◆ 引用原文
_____

1. 在学生表pub.student中统计名字(姓名的第一位是姓氏,其余为名字,不考虑复姓)的使用的频率,将统计结果放入test7_01中,表结构如下。
First_name varchar(4) frequency numeric(4)
国强 1034
红 1232
卫东 2323
create table test7_01 as
select First_name,(count(*)) frequency
from (select substr(name,2) First_name from pub.student)
group by First_name
2. 在学生表pub.student中统计名字(姓名的第一位是姓氏,不作统计,名字指姓名的第二个之后的汉字)的每个字使用的频率,将统计结果放入test7_02中(特别提示:需要区别union和union all的不同),表结构如下。
letter varchar(2) frequency numeric(4)
锋 1034
红 1232
鹏 2323
create table test7_02 as
select letter,(count(*)) frequency
from ((select substr(name,2,1) letter from pub.student) union all (select substr(name,3) letter from pub.student))
where letter is not null
group by letter
3. 创建"学院班级学分达标情况统计表1"test7_03,依据pub.student, pub.course,pub.student_course统计形成表中各项数据,成绩>=60为及格计入学分,总学分>=10为达标,院系为空值的数据不统计在下表中,表结构:院系名称dname、班级class、学分达标人数p_count1、学分未达标人数p_count2、总人数p_count。
Dname varchar(30) class varchar(10) P_count1 Int P_count2 int P_count int
计算机学院 2006
计算机学院 2007
软件学院 2006
create table test7_031 as
select *from
(
(select dname,class,count(sid) p_count1
from (select dname,class,sid,sum(credit) sum_credit
from ((select sid ,dname,class from pub.student where dname is not null) natural join
(select sid ,cid,score from pub.student_course where score>=60) natural join pub.course)
group by dname,class,sid)
where sum_credit>=10
group by dname,class)
)
create table test7_032 as
select dname,class,sum(p2) p_count2
from ((select dname,class,count(sid) p2
from (select dname,class,sid,sum(credit) sum_credit
from ((select sid ,dname,class from pub.student where dname is not null) natural join
(select sid ,cid,score from pub.student_course where score>=60) natural join pub.course)
group by dname,class,sid)
where sum_credit<10
group by dname,class)
union all (马克思主义学院 2009级 上下两部分p2均为8)

_____

◆ 所给材料

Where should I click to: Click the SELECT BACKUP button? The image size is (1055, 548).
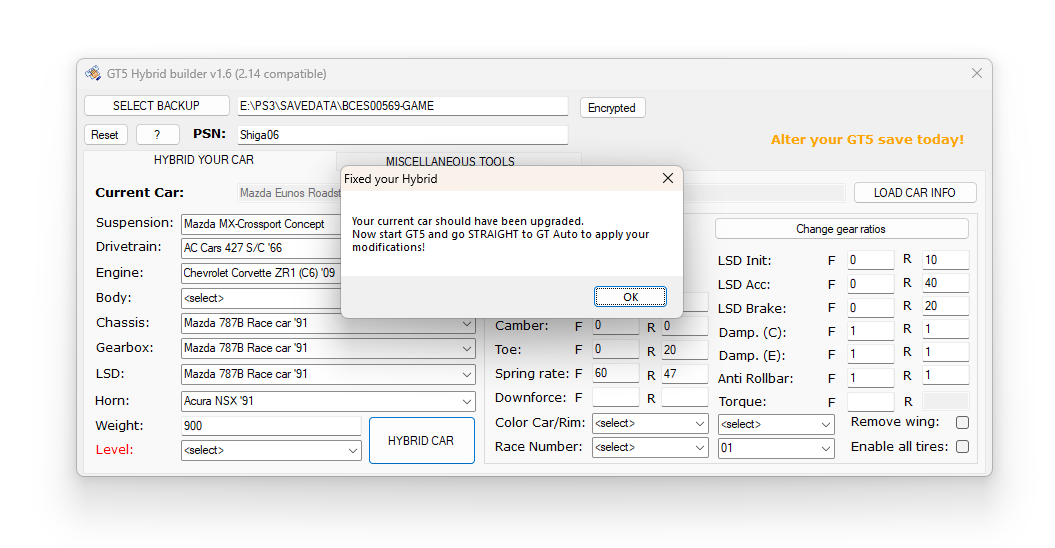tap(156, 106)
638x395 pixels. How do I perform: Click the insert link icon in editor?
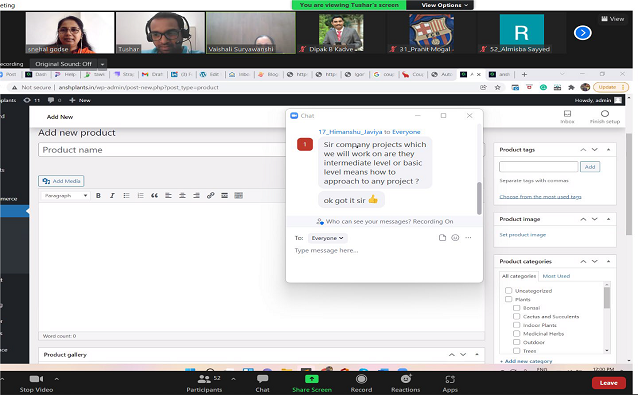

_____

◆ 你的任务
前面那篇讲用SQL统计学生表的练习文字没写完,请从它最后一句后面接着往下写。

◆ 本题输出
(select dname,class,count(sid) p2
from pub.student
where dname is not null and sid not in(
select sid
from pub.student_course
)
group by dname,class
))
group by dname,class
create table test7_033 as
select dname,class,count(sid) p_count
from pub.student
where dname is not null
group by dname,class
create table test7_03 as
select * from
test7_031 natural full outer join test7_032 natural full outer join test7_033
update test7_03
set p_count1 =0
where p_count1 is null
update test7_03
set p_count2 =0
where p_count2 is null
4. 创建"学院班级学分达标情况统计表2"test7_04,依据pub.student, pub.course,pub.student_course统计形成表中各项数据,成绩>=60为及格计入学分,2008级及之前的班级总学分>=8为达标,2008级之后的班级学分>=10未达标,院系为空值的数据不统计在下表中,表结构:院系名称dname、班级class、学分达标人数p_count1、学分未达标人数p_count2、总人数p_count。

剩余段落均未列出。